* Task to complete *
According to the blog post about the writing challenge, for how many days does the writer intend to write at least one post?

After receiving the phone call, I knew what I needed to do. I had to come home. As I drove the nearly 4-hour drive home, which consist of no major cities, but the land of  the old getting gutted down for economic gain, but not the prospect of the land.

So….

 

Hello hello hello.

I do not know where to begin, but let’s go. The first thing is why I am doing this the truth is I do not know to be honest, but I think I just need to. There has been a lot of things happen to me since they last time I did a blog or wrote about anything. There were some good things and if you ask me a lot more bad things happen.

If you know me then you know that I am a pessimist, I don’t know why but I just am. I always think that something bad is going to happen to me or to someone around me. I guess it could be that I am so use to everything going wrong around me that I am just use to it by now. I know I should not think like that, but I can not help to. Back to subject at hand.

The last time I was actively writing almost everyday was when I was in school. I have since graduated, and that it when everything went down hill from there in my opinion. Some people might say I good thing happen to me, but I think I may have made a decision that I did not know what was coming to me. I cannot say exactly what happen, but It is part of the reason why I feel stuck. If it was one thing that I would do over, I hate to say it, but it would be that decision.

Since then I have learn over that I should have followed my first mind, and not let others opinions direct me to where I want to go or should go. I did become a better person since that time, but I am not the person I thought that I would be. I have always been afraid to step outside the box. That is why I decided to do this challenge. The reason i am doing this is because lately I would say in the last few months I have been feeling lost. I don’t know why, but I kinda do if you can understand that. Life is crazy is the best way to say it. One day everything is going fine, and with the blink of an eye everything is wrong.

I turn 30 next year, and I made myself a vow that i will now be the situation or mindset that I am in. I promise myself that I will not go back down the rabbit hole again. The last time it was not good (that is a story for another day,) it was life changing.

Hopefully by me doing this I can find out my purpose in this world, to be honest I don;t think I will but I am hoping I will.

The Challenge: accept or decline

Well this is about to be interesting. This has been a long time coming I just never knew how to start it or can I do it. I have given my self a goal that for the next 30 days I will write at least one blog post, or two but at least one. The subject of the post could be about anything I just have to make sure that I write something. I am not going to lie these are not going to be 100% perfect, but they will be my words. Yes, I know I have a English degree, and my writing should be perfect, but that is not always the case, by me doing this, I hope this help my writing. To be quite honest I just don’t know.

The reason I am doing this is because I need a challenge, I need to feel to know that i am not useless. A couple of years ago I used to have a passion for writing, and I knew what I wanted out of life, but lately I have been feeling complacence. I feel comfortable which is a dangerous place to be. I think the scariest thing in the world is to feel comfortable.

Another reason for this is I feel stuck. When I say stuck I mean I feel like there is no room for me to grow everyday is the same to me, and if I must say is not a good feeling. I am starting to think that I have no more room to grow. I must say these will not just be about me, that is something nobody wants to read about. Some of these post will story ideas I have or thought out of the years.

Will I actually finish this or even start it to be honest I have no idea.

* Entries supplied *
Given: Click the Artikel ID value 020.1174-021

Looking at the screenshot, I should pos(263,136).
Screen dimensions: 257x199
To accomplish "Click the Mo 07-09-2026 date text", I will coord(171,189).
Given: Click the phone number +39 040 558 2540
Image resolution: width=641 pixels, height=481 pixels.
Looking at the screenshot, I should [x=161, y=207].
==
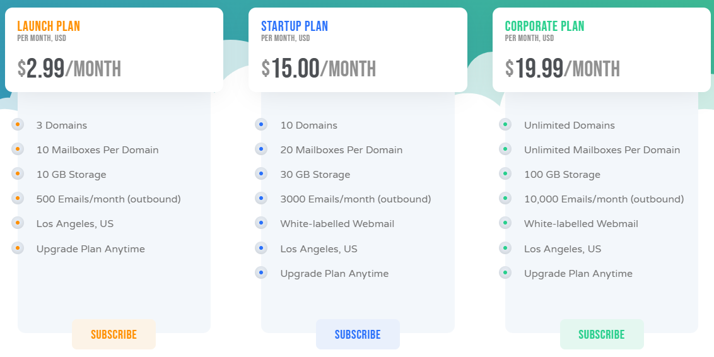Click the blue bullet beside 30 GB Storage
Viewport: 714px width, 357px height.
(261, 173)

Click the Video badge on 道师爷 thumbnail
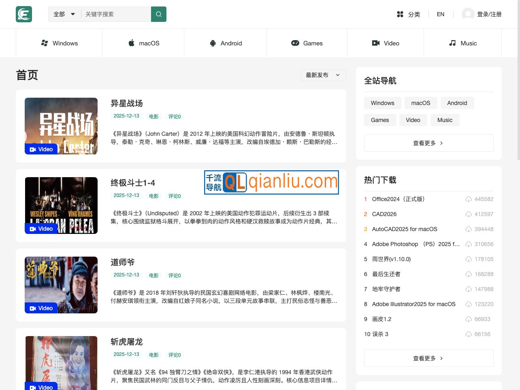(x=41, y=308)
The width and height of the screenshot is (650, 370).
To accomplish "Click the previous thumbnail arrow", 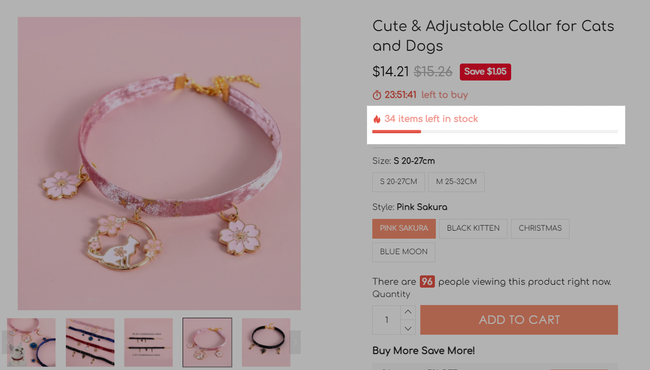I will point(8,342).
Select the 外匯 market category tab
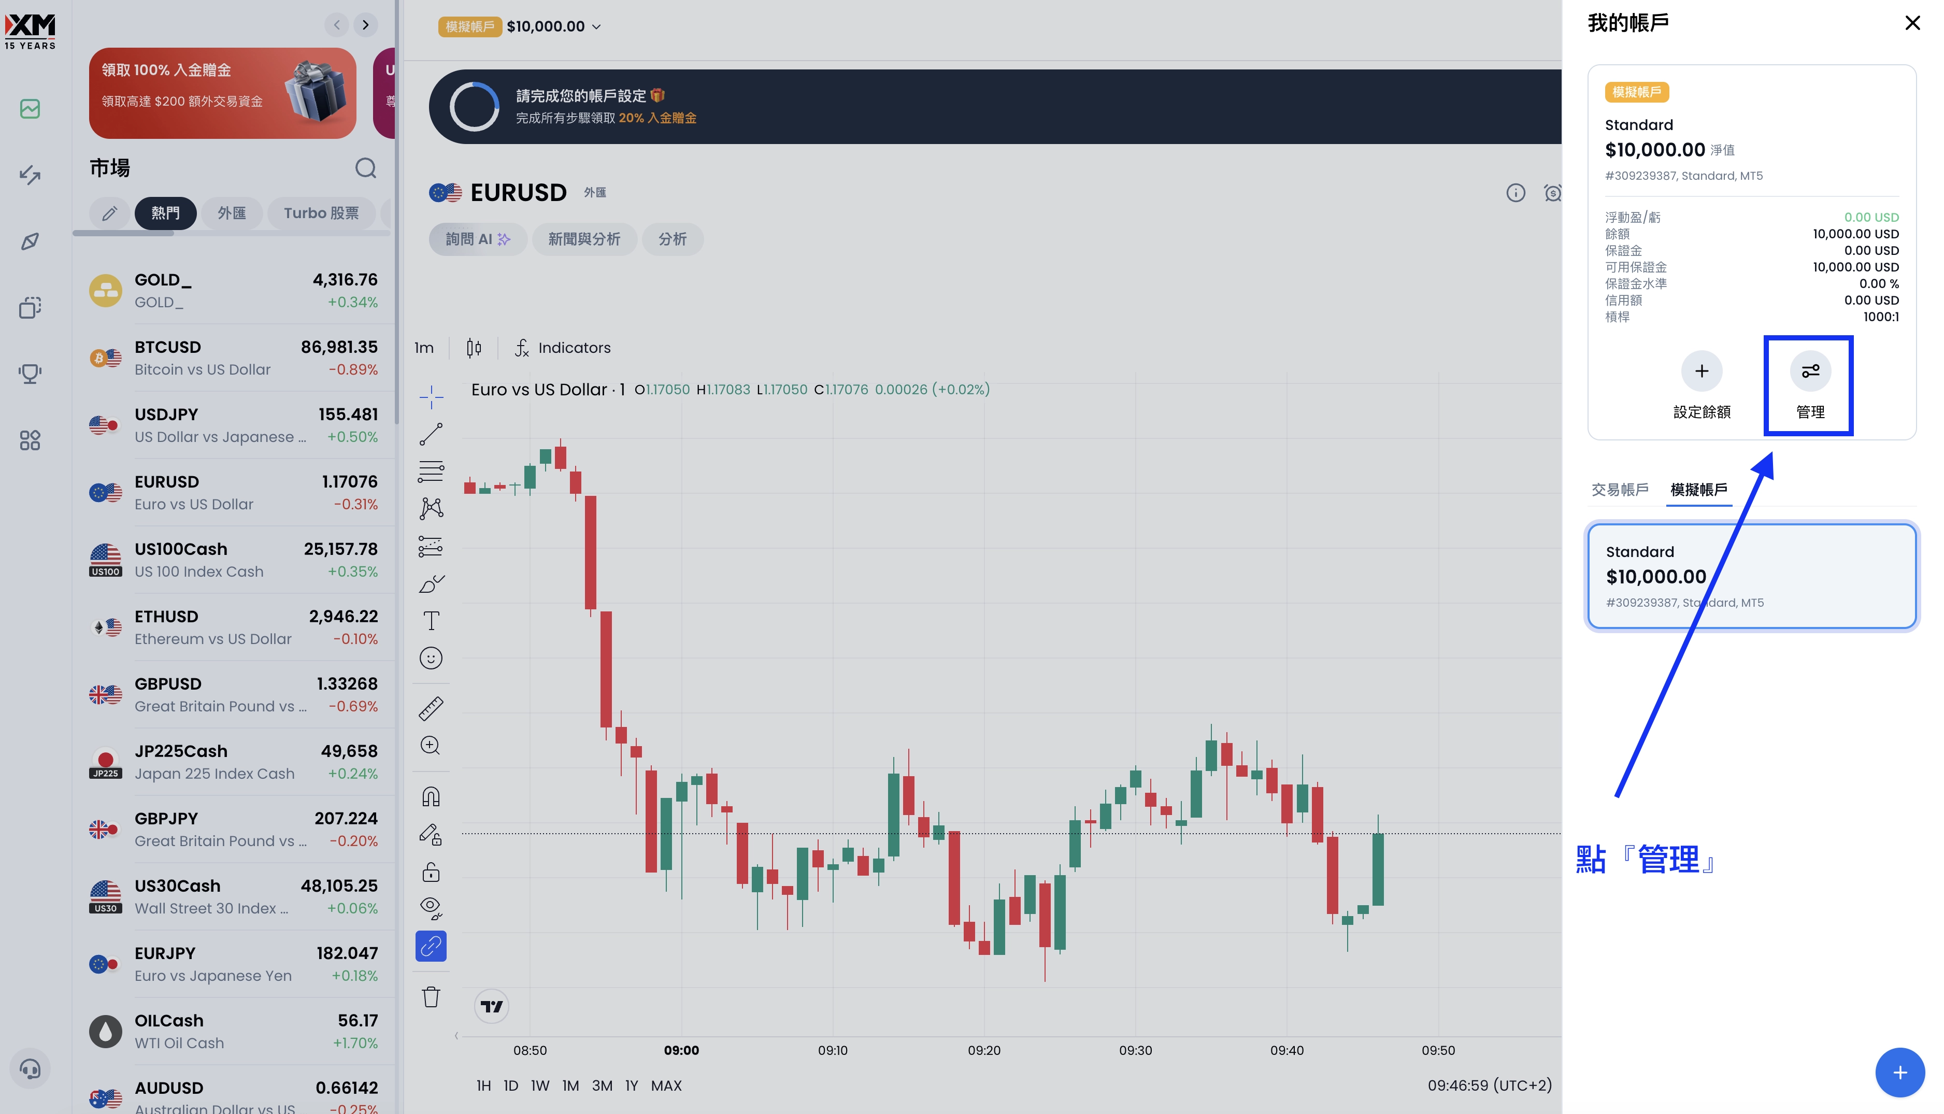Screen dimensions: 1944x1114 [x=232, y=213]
...
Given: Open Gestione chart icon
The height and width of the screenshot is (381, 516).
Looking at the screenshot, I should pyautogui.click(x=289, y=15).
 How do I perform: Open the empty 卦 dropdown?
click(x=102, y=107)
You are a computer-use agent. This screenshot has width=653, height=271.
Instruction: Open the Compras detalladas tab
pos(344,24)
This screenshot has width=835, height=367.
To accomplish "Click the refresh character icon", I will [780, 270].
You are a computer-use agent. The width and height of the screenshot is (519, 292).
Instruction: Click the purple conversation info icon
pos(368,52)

* Solution to this exercise *
For the next 30 days.